-- begin Exercise inputs --

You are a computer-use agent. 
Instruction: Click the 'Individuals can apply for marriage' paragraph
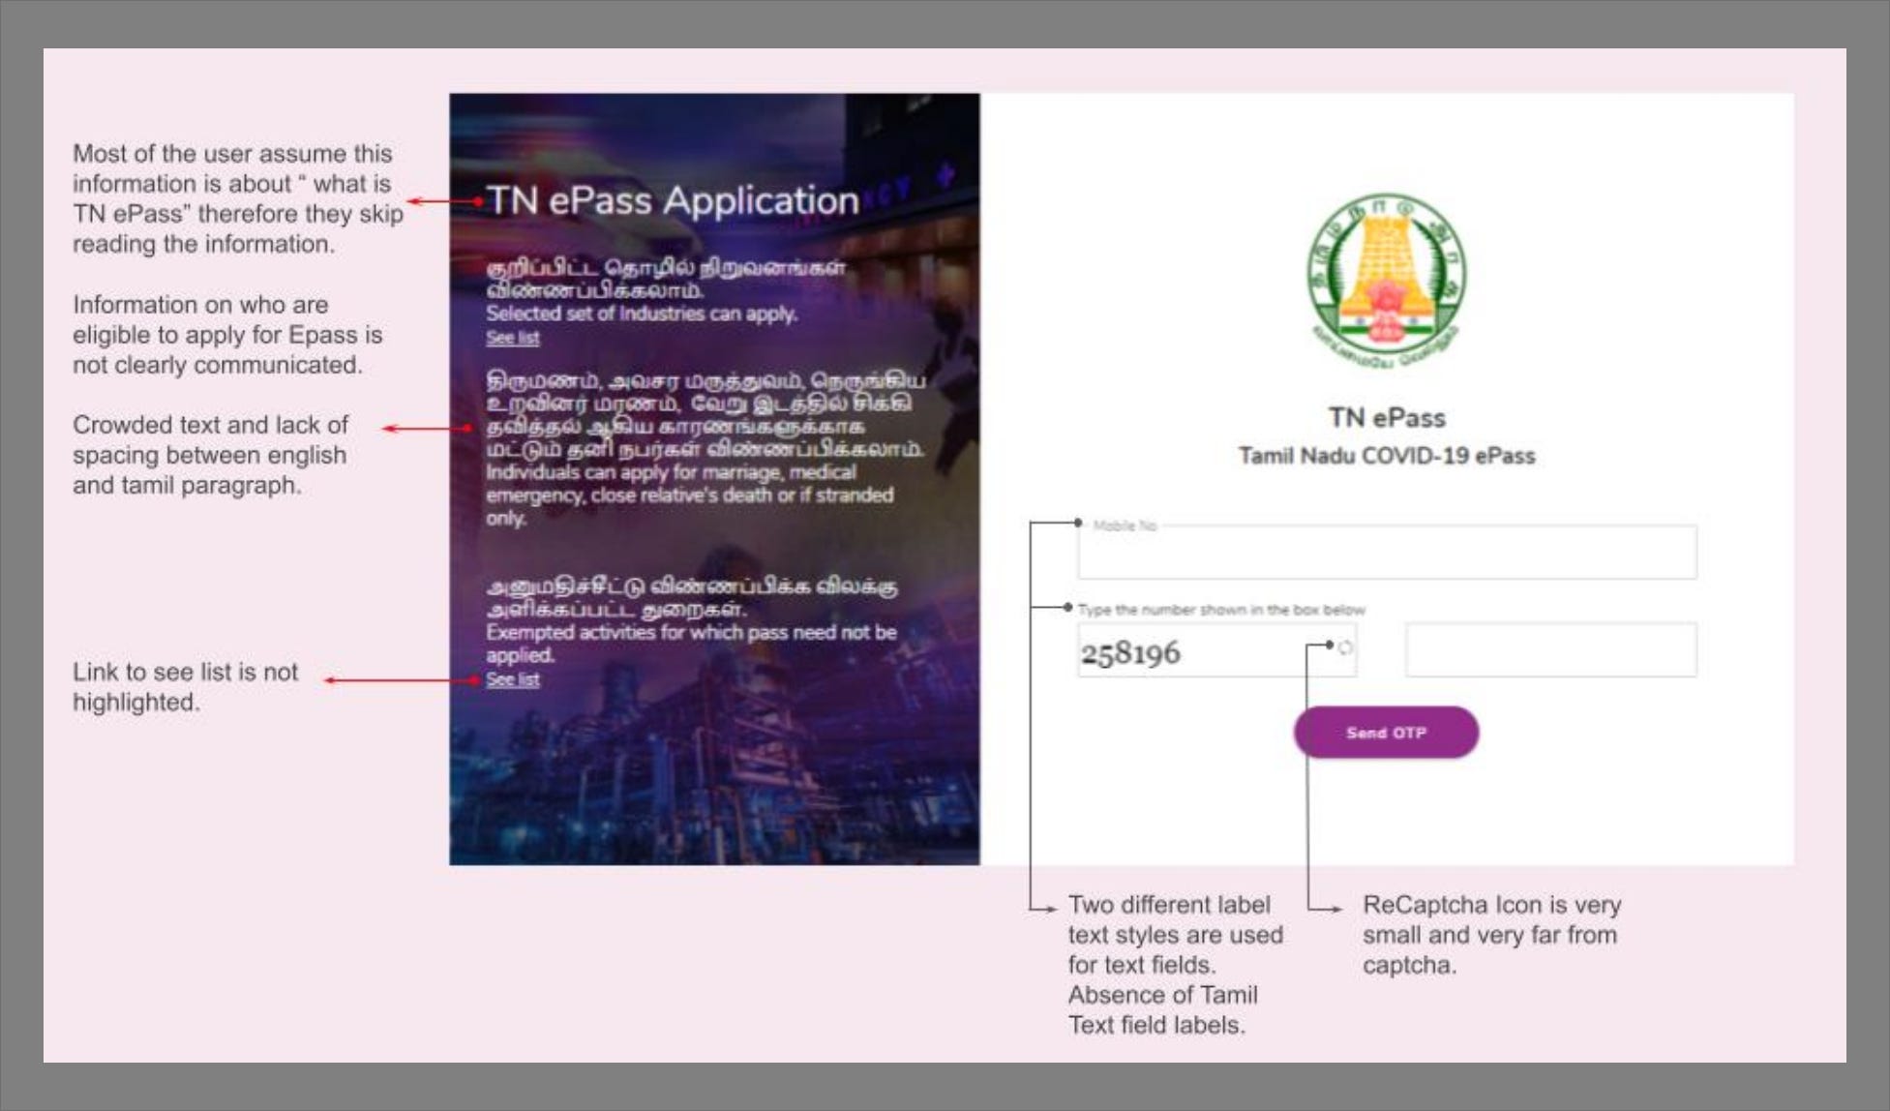coord(689,495)
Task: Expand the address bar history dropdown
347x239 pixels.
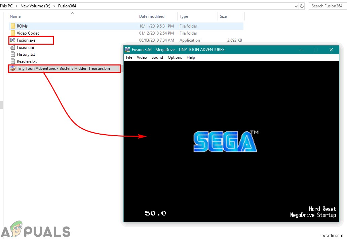Action: (x=296, y=6)
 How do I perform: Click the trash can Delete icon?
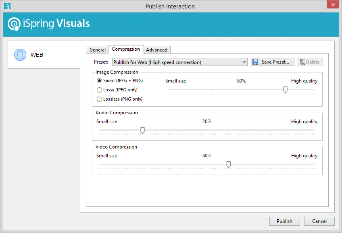click(302, 62)
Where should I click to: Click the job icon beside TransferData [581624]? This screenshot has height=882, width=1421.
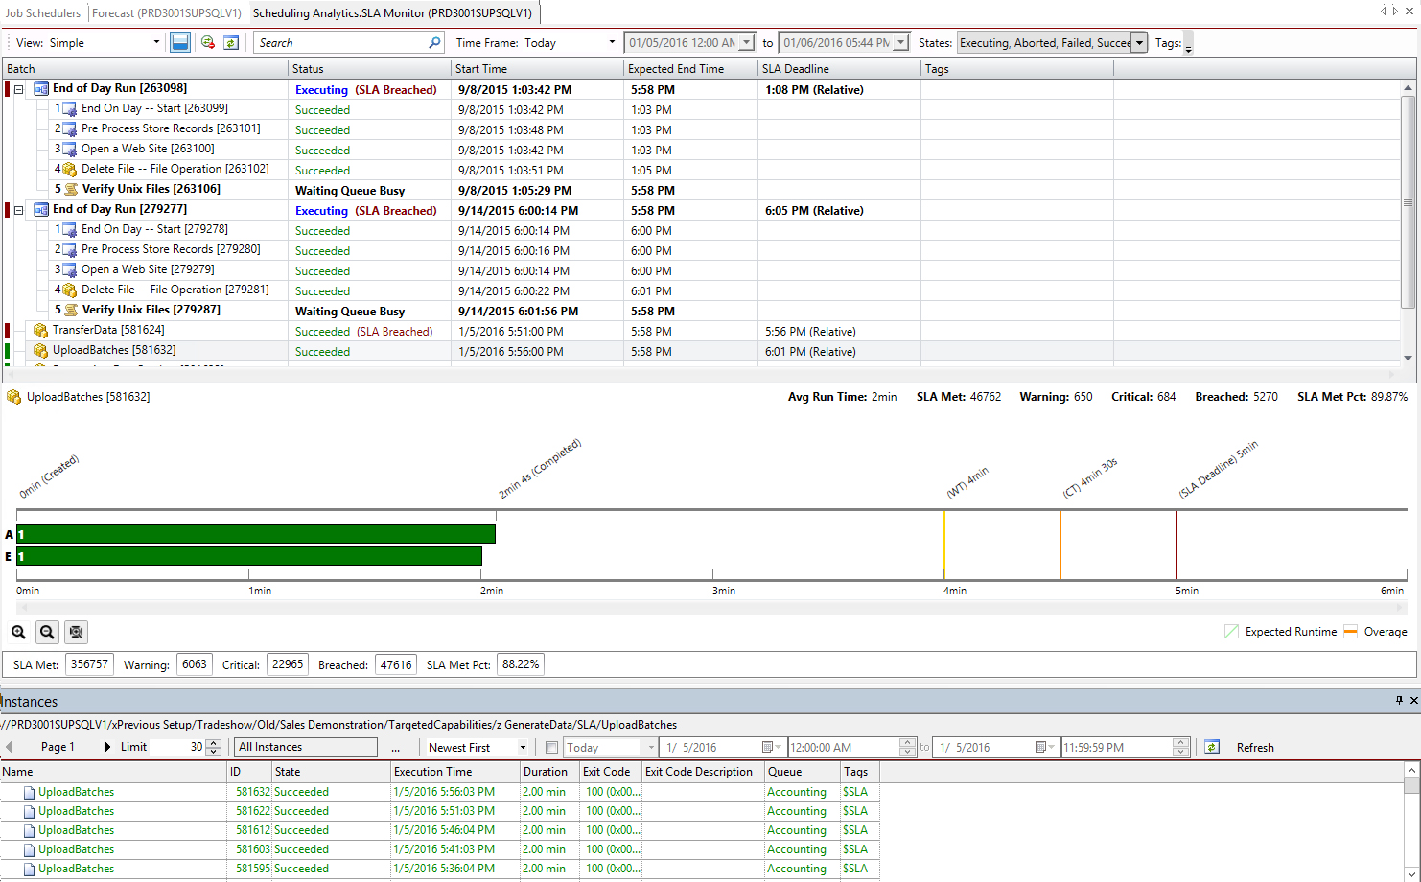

-- end Exercise inputs --

**Objective:** Reproduce the records word for word, starting at the line containing "Task: Expand the address bar history dropdown" and continuing to the end of the records. Leave the pictures out of your answer.

**Worked solution:**
Task: Expand the address bar history dropdown
347x239 pixels.
Action: (x=296, y=6)
 How do I perform: Click the trash can Delete icon?
click(302, 62)
Where should I click to: Click the job icon beside TransferData [581624]? This screenshot has height=882, width=1421.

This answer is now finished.